Bi-modular fusion proteins for re-directing a pre-existing Epstein-Barr virus antibody response towards Plasmodium falciparum-infected red blood cells – ARTIC

Despite a significant decrease in number of Plasmodium falciparum-related deaths in recent years, malaria remains a major public health problem. Resistance of parasites to anti-malarial drugs could soon lead to a resurgence of the disease and calls for the need of developing new interventional strategies. We recently conceptualized a novel immunotherapeutic approach aiming at redirecting a pre-existing polyclonal antibody response against Epstein-Barr virus (EBV), which chronically infects over 95% of the population, towards defined target cells to mediate their clearance by immune effectors. As a proof-of-concept, we established that this strategy is efficient against cancer cells. We will here generate bi-modular fusion proteins (BMFPs) able to recruit polyclonal endogenous high-affinity antibodies (anti-EBV) towards P. falciparum-infected erythrocytes. BMFPs will be designed based on an EBV antigen coupled to nanobody-derived binding moieties targeting P. falciparum antigens specifically expressed at the surface of cells infected by asexual or sexual parasite forms. Following generation and screening of nanobody libraries specifically targeting parasite-derived proteins, best binders will be fused to the EBV antigen.
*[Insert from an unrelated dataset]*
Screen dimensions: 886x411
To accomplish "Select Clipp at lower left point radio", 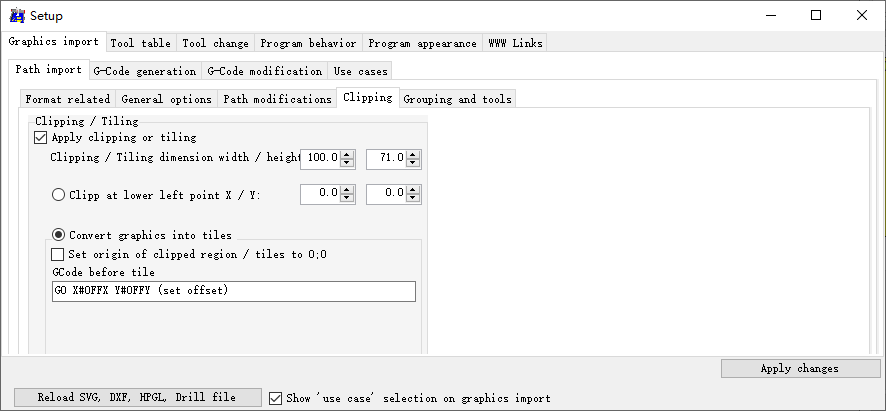I will coord(58,195).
The efficacy of the resulting BMFP candidates to recruit immune effector mechanisms and mediate infected erythrocytes’ clearance will be evaluated both in vitro and in vivo. The development of BMFP therapeutics, interfering with parasite pathogenicity and/or transmission, could offer new malaria control alternatives and allow a broader therapy access to individuals infected by P. falciparum in sub-Saharan Africa.